I was not charged for marching at Hong Lim Park speakers’ corner or the confrontation, and neither was I ever sued.
I was charged because of what my fellow Singaporeans did at Hong Lim Park.

Was it wrong to say that PAP MPs paid $8 for a heart bypass but Singaporeans have to pay thousands of dollars?


Was it wrong to say that thefirst prime minister protested for democracy but ended up being a dictator and now has a government that violates fundamental human rights?


Was it wrong to say that the PAP government made use of internal security act for political persecution such as operation coldstore and operation spectrum?


Was it wrong to say that the PAP government should invest in education for Singaporeans so that Singapore will not suffer from "brain drain"?


Was it wrong to say that the PAP CPF’s system of forcing children to pay money back into parents CPF accounts should be flexible, such as payments back in cash should be allowed?


Was it wrong to criticise the PAP government when so many foreigners did not fulfil their scholarship obligations?


Was it wrong to demand for transparency and accountability from the PAP government?


Was it wrong to condemn the 7% GST which didn’t help the poor?


Was it wrong to criticise the CPF system for not being flexible and causing momentary issues to be one of the cause of suicide and euthanasia?


Was it wrong to say that the PAP government has indeed shifted the goal post by delaying the age for the return of our cpf?


Was it wrong to say that PAP MPs who told Singaporeans to migrate should be the ones to step down and migrate instead?


Was it wrong to practice the rights to freedom of assembly that’s enshrined in Singapore’s constitution at Hong Lim Park?


Was it wrong to ask for our hard earned CPF money back from the PAP government?


Was it wrong to fight for fundamental human rights to freedom of speech and public assembly?


Was it wrong to say the PAP government is running Singapore like a company rather than a country?


Was it wrong to say the PAP government is collecting millions of dollars but Singaporeans don’t even have a minimum wage or independent labour unions to protect their employment rights?


Was it wrong to say that income inequality is getting worse in Singapore given that gini coefficient is in the dangerous zone?


Was it wrong to say that the PAP government is immoral to threaten that they will be corrupt if we do not give them millions of dollars as salary?

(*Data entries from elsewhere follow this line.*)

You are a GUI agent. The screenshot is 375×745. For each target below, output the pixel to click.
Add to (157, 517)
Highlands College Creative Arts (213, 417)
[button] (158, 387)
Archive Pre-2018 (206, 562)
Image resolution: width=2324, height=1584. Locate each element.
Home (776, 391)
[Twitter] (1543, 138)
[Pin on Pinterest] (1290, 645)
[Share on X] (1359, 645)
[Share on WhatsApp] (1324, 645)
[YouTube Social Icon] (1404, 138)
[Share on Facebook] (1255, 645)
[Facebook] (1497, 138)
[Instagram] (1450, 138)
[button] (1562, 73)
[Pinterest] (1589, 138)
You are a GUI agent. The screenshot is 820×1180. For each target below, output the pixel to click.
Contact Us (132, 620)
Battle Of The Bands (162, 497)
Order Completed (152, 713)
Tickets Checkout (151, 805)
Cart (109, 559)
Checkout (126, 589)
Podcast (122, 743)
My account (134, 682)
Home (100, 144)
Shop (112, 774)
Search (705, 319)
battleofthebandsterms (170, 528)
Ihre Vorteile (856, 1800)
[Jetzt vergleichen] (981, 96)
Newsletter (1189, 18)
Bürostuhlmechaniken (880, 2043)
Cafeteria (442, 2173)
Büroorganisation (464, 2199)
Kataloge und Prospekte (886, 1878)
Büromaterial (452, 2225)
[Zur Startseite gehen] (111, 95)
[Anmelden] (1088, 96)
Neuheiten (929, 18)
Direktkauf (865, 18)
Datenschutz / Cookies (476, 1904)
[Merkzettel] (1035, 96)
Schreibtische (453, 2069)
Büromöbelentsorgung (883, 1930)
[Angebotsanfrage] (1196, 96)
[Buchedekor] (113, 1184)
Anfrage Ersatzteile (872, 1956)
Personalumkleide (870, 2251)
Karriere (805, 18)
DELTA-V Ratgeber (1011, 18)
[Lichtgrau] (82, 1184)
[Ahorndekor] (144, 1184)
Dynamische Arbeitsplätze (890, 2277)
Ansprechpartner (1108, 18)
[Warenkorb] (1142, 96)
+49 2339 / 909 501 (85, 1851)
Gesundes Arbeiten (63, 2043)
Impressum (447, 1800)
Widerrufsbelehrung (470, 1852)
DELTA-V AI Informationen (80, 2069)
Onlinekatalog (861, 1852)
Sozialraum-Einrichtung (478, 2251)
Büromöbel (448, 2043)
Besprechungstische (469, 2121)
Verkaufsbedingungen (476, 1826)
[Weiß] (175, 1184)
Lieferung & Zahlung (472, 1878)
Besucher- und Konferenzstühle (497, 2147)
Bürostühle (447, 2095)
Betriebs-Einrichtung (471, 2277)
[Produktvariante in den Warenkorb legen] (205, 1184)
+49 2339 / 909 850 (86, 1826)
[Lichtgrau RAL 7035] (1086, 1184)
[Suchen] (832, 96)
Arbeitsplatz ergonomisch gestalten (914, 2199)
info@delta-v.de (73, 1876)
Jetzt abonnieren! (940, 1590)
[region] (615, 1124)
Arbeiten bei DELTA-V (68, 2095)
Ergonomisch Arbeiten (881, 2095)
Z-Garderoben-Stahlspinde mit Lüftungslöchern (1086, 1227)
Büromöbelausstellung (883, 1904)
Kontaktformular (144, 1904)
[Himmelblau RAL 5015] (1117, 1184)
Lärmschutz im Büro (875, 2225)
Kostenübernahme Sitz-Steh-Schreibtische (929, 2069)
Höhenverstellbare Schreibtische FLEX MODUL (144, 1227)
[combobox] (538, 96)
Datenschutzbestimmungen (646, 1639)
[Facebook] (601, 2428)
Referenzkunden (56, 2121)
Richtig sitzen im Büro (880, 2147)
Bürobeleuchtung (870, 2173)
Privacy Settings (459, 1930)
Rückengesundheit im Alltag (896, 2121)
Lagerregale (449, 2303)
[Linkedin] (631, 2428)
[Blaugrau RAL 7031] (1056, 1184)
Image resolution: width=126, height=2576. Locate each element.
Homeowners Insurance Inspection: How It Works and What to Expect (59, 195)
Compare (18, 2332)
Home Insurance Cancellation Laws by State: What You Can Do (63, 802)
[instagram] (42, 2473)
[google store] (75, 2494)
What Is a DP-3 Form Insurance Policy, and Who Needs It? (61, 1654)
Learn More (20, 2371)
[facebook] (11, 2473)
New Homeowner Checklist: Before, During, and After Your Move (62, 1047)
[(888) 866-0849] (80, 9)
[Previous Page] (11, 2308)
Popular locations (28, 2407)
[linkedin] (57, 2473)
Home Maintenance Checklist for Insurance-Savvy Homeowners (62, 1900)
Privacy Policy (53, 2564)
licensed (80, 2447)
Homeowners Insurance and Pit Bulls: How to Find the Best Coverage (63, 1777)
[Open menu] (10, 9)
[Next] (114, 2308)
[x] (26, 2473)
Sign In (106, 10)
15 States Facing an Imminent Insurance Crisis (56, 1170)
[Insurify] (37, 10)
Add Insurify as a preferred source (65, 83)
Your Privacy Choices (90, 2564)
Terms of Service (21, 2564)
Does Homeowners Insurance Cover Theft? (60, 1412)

Was it wrong to say that the PAP government has changed the CPF policy such that it now is detrimental to Singapore’s society?


Was it wrong to talk about lower income Singaporeans?


Was it wrong to say that public transport should serve the people instead of breakdown and earn millions of profits to serve the rich?


Was it wrong to criticise the PAP government for their inability to get foreign scholarship holders to fulfil their scholarship obligations?


Was it wrong to criticise PAP MPs who said “You own a degree, but so what? That you can't eat it.” to mock Singaporeans?


Was it wrong to say PAP MPs are hypocrites when they discourage Singaporeans from pursuing a degree?


Was it wrong to criticise thehousing policy when more than 60% of the price of HDB is set for land cost?


Was it wrong to condemn the PAP healthcare system which caused patients to be left at the corridors in hospitals?